What can help me fall asleep?
The best way to get a good night’s sleep is to establish a bedtime routine, including going to bed and waking up at a specific time and turning off electronic devices an hour before bed. Plus, creating a restful sleep environment in the bedroom improves sleep quality and insomnia symptoms. A dark, cool room is ideal for the best sleep.
Does lying down with your eyes closed count as sleep?
Resting your eyes doesn’t count as sleep, but lying with your eyes closed helps the body and mind relax, and could help you get to sleep later that night. When you rest your eyes, you’re subconsciously telling your brain to take a break—muscles start to relax and breathing deepens. Resting your eyes can improve your mood and help you gain control over your emotions.
Should I stay in bed if I can’t sleep?
If you’re tossing and turning and can’t seem to get to sleep, it’s better to get up and leave the bedroom. The bedroom should be a place to relax, but forcing yourself to stay in bed increases stress and further inhibits sleep. It’s better to leave the room and do a small activity, like writing in your journal or reading a book. Once you start feeling sleepy, go back to bed.

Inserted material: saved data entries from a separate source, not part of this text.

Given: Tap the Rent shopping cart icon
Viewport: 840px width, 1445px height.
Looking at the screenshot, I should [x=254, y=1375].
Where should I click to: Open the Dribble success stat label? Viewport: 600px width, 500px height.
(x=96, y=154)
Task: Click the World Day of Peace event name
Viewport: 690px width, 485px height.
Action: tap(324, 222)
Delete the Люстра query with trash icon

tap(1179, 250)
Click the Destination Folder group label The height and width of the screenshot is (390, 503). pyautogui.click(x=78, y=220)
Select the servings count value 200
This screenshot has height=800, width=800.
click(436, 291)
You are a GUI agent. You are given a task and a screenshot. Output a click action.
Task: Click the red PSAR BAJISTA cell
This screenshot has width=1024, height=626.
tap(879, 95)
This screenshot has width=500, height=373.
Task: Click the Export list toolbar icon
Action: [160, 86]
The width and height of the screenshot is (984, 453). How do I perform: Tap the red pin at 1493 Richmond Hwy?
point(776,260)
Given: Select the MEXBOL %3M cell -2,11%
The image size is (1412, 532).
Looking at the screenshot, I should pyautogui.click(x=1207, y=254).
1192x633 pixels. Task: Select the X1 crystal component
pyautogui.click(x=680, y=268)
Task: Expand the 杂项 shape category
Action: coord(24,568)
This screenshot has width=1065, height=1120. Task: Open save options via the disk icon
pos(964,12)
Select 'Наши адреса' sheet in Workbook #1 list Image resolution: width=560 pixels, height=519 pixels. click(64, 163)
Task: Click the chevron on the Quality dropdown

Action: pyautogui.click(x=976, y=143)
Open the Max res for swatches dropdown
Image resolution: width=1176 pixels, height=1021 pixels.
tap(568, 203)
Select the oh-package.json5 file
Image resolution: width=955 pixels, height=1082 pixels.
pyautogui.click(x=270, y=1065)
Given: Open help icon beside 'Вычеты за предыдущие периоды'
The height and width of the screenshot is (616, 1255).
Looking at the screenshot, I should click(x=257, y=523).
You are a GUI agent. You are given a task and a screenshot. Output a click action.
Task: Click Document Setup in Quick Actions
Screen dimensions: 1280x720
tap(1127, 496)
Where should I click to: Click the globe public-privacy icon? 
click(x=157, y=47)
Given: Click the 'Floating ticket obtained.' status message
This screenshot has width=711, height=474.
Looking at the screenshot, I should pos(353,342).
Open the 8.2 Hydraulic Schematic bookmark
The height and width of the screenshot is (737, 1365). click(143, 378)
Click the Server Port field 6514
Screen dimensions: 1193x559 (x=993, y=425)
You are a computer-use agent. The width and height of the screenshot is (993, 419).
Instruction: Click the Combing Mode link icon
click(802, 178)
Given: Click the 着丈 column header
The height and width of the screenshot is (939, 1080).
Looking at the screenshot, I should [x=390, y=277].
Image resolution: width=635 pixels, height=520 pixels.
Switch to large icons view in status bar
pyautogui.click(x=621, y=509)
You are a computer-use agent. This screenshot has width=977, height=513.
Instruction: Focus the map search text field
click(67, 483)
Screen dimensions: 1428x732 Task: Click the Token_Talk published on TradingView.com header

Snacking on fresh fruits and vegetables satiates your hunger and improves sleep quality. Fruits and vegetables, including bananas, kiwi, and sweet potatoes, are rich in sleep-inducing nutrients, like melatonin and tryptophan. So next time you’ve got a sweet tooth before bed or craving for something crunchy, cut up some fresh pineapple or grab a handful of carrots for quality sleep.
“It’s normal to have nights where you feel you need more food before bed than usual, or you wake up in the middle of the night hungry looking for a snack,” says Brittany Ford, RHN. “Rather than tossing and turning trying to ignore the hunger, it’s better to get up and have a quick bite and get to sleep easier after. If this becomes consistent, meaning you wake up every night hungry, or struggle falling asleep without a lot of food before bed, it may be indicative of something else going on.”
Additionally, Ford adds, “Speaking with a sleep expert can be very helpful for these types of concerns. Additionally, sometimes people go through a period of high stress that significantly disrupts their sleep, such as having a new baby or losing a job, so it’s to be expected to have more disruptive sleep during this time. Eating healthy foods before bed or when you wake up can support you during these abnormal times. However, if this stretches beyond a few months, it’s important to seek professional help to get your sleep back on track.”